## Task description:
Start at the top line and retype the data exactly through to the end.

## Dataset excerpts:

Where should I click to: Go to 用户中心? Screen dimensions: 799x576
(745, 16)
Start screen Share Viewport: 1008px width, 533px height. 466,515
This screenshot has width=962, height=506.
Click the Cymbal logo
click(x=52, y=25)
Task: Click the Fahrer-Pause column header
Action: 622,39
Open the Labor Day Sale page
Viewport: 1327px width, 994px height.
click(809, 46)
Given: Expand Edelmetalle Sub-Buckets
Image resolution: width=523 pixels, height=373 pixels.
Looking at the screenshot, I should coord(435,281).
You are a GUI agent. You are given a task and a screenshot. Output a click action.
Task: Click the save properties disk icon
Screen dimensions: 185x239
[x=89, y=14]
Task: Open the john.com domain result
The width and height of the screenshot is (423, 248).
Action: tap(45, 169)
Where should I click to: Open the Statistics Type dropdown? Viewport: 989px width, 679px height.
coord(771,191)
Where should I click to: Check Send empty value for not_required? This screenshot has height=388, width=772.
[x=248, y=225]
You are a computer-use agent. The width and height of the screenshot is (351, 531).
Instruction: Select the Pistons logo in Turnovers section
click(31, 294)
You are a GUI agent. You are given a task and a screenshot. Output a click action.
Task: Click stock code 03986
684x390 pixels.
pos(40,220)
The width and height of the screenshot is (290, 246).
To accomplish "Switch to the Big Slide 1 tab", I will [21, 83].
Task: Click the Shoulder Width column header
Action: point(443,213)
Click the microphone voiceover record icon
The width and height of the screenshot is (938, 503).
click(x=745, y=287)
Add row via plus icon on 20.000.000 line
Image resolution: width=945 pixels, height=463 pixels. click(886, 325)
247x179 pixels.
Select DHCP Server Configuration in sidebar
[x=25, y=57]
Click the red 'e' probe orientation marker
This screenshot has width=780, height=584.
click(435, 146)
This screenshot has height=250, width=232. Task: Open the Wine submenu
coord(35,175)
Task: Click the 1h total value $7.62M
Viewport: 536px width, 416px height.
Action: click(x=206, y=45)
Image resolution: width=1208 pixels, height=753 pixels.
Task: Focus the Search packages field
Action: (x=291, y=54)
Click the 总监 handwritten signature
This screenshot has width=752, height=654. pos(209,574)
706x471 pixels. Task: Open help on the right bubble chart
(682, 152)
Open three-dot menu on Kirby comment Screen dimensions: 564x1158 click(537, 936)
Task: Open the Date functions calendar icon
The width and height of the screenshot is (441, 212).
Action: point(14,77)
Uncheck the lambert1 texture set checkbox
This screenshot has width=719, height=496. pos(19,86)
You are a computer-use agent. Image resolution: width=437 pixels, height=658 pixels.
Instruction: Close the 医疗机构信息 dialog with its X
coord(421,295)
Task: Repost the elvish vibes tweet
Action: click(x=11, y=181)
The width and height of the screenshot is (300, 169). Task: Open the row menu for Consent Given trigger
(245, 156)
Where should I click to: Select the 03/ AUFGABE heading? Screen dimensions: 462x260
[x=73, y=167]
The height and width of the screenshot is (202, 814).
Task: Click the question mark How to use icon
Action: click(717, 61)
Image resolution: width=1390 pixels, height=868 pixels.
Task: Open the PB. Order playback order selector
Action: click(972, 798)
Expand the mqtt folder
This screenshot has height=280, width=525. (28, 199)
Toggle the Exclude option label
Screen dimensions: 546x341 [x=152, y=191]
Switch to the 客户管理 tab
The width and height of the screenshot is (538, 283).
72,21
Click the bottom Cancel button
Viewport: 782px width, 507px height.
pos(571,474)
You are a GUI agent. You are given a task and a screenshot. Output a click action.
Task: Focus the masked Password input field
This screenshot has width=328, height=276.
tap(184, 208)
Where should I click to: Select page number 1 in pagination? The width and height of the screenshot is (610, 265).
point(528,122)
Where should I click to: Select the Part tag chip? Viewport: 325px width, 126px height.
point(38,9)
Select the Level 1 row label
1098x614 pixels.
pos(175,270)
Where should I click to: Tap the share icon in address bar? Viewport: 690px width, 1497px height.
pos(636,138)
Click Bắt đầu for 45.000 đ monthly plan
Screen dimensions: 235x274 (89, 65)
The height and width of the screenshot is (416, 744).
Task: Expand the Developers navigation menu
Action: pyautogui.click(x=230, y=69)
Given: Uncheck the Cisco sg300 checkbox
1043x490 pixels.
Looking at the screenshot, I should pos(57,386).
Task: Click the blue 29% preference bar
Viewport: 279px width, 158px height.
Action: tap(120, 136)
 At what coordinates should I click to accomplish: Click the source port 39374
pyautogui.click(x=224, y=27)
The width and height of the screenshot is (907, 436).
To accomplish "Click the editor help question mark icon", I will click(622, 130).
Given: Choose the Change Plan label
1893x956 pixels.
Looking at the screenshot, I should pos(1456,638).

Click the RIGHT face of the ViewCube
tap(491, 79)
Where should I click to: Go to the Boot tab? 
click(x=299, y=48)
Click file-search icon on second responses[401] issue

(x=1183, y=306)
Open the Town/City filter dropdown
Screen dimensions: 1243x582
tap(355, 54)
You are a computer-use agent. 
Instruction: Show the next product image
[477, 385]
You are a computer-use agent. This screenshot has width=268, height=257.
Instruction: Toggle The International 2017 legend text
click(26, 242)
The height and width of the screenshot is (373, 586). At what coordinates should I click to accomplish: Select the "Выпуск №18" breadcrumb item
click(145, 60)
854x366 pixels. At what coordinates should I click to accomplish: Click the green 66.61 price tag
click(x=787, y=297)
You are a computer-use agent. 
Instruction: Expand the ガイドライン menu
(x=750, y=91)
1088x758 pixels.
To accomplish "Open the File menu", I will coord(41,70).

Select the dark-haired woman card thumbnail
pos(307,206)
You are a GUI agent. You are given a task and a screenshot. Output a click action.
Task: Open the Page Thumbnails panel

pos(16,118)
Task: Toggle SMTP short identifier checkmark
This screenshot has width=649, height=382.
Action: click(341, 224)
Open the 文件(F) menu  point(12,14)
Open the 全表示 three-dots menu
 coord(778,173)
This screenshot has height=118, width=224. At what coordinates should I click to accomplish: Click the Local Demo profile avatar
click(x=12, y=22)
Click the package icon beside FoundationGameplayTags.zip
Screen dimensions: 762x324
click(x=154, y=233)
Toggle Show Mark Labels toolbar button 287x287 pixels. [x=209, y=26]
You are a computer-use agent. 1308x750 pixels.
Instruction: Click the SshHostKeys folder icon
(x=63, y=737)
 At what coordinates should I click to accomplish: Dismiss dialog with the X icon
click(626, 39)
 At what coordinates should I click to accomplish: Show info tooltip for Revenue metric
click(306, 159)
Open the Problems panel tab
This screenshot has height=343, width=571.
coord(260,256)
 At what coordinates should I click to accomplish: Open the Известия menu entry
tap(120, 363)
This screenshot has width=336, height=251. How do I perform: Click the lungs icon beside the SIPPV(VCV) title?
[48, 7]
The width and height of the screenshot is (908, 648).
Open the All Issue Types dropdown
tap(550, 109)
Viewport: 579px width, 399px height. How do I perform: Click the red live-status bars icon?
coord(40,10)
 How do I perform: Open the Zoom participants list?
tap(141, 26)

## Solution for this exercise:
Where should I click to: Go to 用户中心? Screen dimensions: 799x576
(745, 16)
Start screen Share Viewport: 1008px width, 533px height. 466,515
This screenshot has width=962, height=506.
Click the Cymbal logo
click(x=52, y=25)
Task: Click the Fahrer-Pause column header
Action: 622,39
Open the Labor Day Sale page
Viewport: 1327px width, 994px height.
click(809, 46)
Given: Expand Edelmetalle Sub-Buckets
Image resolution: width=523 pixels, height=373 pixels.
Looking at the screenshot, I should coord(435,281).
You are a GUI agent. You are given a task and a screenshot. Output a click action.
Task: Click the save properties disk icon
Screen dimensions: 185x239
[x=89, y=14]
Task: Open the john.com domain result
The width and height of the screenshot is (423, 248).
Action: tap(45, 169)
Where should I click to: Open the Statistics Type dropdown? Viewport: 989px width, 679px height.
coord(771,191)
Where should I click to: Check Send empty value for not_required? This screenshot has height=388, width=772.
[x=248, y=225]
You are a computer-use agent. The width and height of the screenshot is (351, 531).
Instruction: Select the Pistons logo in Turnovers section
click(31, 294)
You are a GUI agent. You are given a task and a screenshot. Output a click action.
Task: Click stock code 03986
684x390 pixels.
pos(40,220)
The width and height of the screenshot is (290, 246).
To accomplish "Switch to the Big Slide 1 tab", I will [21, 83].
Task: Click the Shoulder Width column header
Action: point(443,213)
Click the microphone voiceover record icon
The width and height of the screenshot is (938, 503).
click(x=745, y=287)
Add row via plus icon on 20.000.000 line
Image resolution: width=945 pixels, height=463 pixels. click(886, 325)
247x179 pixels.
Select DHCP Server Configuration in sidebar
[x=25, y=57]
Click the red 'e' probe orientation marker
This screenshot has width=780, height=584.
click(435, 146)
This screenshot has height=250, width=232. Task: Open the Wine submenu
coord(35,175)
Task: Click the 1h total value $7.62M
Viewport: 536px width, 416px height.
Action: click(x=206, y=45)
Image resolution: width=1208 pixels, height=753 pixels.
Task: Focus the Search packages field
Action: (x=291, y=54)
Click the 总监 handwritten signature
This screenshot has width=752, height=654. pos(209,574)
706x471 pixels. Task: Open help on the right bubble chart
(682, 152)
Open three-dot menu on Kirby comment Screen dimensions: 564x1158 click(537, 936)
Task: Open the Date functions calendar icon
The width and height of the screenshot is (441, 212).
Action: point(14,77)
Uncheck the lambert1 texture set checkbox
This screenshot has width=719, height=496. pos(19,86)
You are a computer-use agent. Image resolution: width=437 pixels, height=658 pixels.
Instruction: Close the 医疗机构信息 dialog with its X
coord(421,295)
Task: Repost the elvish vibes tweet
Action: click(x=11, y=181)
The width and height of the screenshot is (300, 169). Task: Open the row menu for Consent Given trigger
(245, 156)
Where should I click to: Select the 03/ AUFGABE heading? Screen dimensions: 462x260
[x=73, y=167]
The height and width of the screenshot is (202, 814).
Task: Click the question mark How to use icon
Action: click(717, 61)
Image resolution: width=1390 pixels, height=868 pixels.
Task: Open the PB. Order playback order selector
Action: click(972, 798)
Expand the mqtt folder
This screenshot has height=280, width=525. (28, 199)
Toggle the Exclude option label
Screen dimensions: 546x341 [x=152, y=191]
Switch to the 客户管理 tab
The width and height of the screenshot is (538, 283).
72,21
Click the bottom Cancel button
Viewport: 782px width, 507px height.
pos(571,474)
You are a GUI agent. You are given a task and a screenshot. Output a click action.
Task: Focus the masked Password input field
This screenshot has width=328, height=276.
tap(184, 208)
Where should I click to: Select page number 1 in pagination? The width and height of the screenshot is (610, 265).
point(528,122)
Where should I click to: Select the Part tag chip? Viewport: 325px width, 126px height.
point(38,9)
Select the Level 1 row label
1098x614 pixels.
pos(175,270)
Where should I click to: Tap the share icon in address bar? Viewport: 690px width, 1497px height.
pos(636,138)
Click Bắt đầu for 45.000 đ monthly plan
Screen dimensions: 235x274 (89, 65)
The height and width of the screenshot is (416, 744).
Task: Expand the Developers navigation menu
Action: pyautogui.click(x=230, y=69)
Given: Uncheck the Cisco sg300 checkbox
1043x490 pixels.
Looking at the screenshot, I should pos(57,386).
Task: Click the blue 29% preference bar
Viewport: 279px width, 158px height.
Action: tap(120, 136)
 At what coordinates should I click to accomplish: Click the source port 39374
pyautogui.click(x=224, y=27)
The width and height of the screenshot is (907, 436).
To accomplish "Click the editor help question mark icon", I will click(622, 130).
Given: Choose the Change Plan label
1893x956 pixels.
Looking at the screenshot, I should pos(1456,638).

Click the RIGHT face of the ViewCube
tap(491, 79)
Where should I click to: Go to the Boot tab? 
click(x=299, y=48)
Click file-search icon on second responses[401] issue

(x=1183, y=306)
Open the Town/City filter dropdown
Screen dimensions: 1243x582
tap(355, 54)
You are a computer-use agent. 
Instruction: Show the next product image
[477, 385]
You are a computer-use agent. This screenshot has width=268, height=257.
Instruction: Toggle The International 2017 legend text
click(26, 242)
The height and width of the screenshot is (373, 586). At what coordinates should I click to accomplish: Select the "Выпуск №18" breadcrumb item
click(145, 60)
854x366 pixels. At what coordinates should I click to accomplish: Click the green 66.61 price tag
click(x=787, y=297)
You are a computer-use agent. 
Instruction: Expand the ガイドライン menu
(x=750, y=91)
1088x758 pixels.
To accomplish "Open the File menu", I will coord(41,70).

Select the dark-haired woman card thumbnail
pos(307,206)
You are a GUI agent. You are given a task and a screenshot. Output a click action.
Task: Open the Page Thumbnails panel

pos(16,118)
Task: Toggle SMTP short identifier checkmark
This screenshot has width=649, height=382.
Action: click(341, 224)
Open the 文件(F) menu  point(12,14)
Open the 全表示 three-dots menu
 coord(778,173)
This screenshot has height=118, width=224. At what coordinates should I click to accomplish: Click the Local Demo profile avatar
click(x=12, y=22)
Click the package icon beside FoundationGameplayTags.zip
Screen dimensions: 762x324
click(x=154, y=233)
Toggle Show Mark Labels toolbar button 287x287 pixels. [x=209, y=26]
You are a computer-use agent. 1308x750 pixels.
Instruction: Click the SshHostKeys folder icon
(x=63, y=737)
 At what coordinates should I click to accomplish: Dismiss dialog with the X icon
click(626, 39)
 At what coordinates should I click to accomplish: Show info tooltip for Revenue metric
click(306, 159)
Open the Problems panel tab
This screenshot has height=343, width=571.
coord(260,256)
 At what coordinates should I click to accomplish: Open the Известия menu entry
tap(120, 363)
This screenshot has width=336, height=251. How do I perform: Click the lungs icon beside the SIPPV(VCV) title?
[48, 7]
The width and height of the screenshot is (908, 648).
Open the All Issue Types dropdown
tap(550, 109)
Viewport: 579px width, 399px height. How do I perform: Click the red live-status bars icon?
coord(40,10)
 How do I perform: Open the Zoom participants list?
tap(141, 26)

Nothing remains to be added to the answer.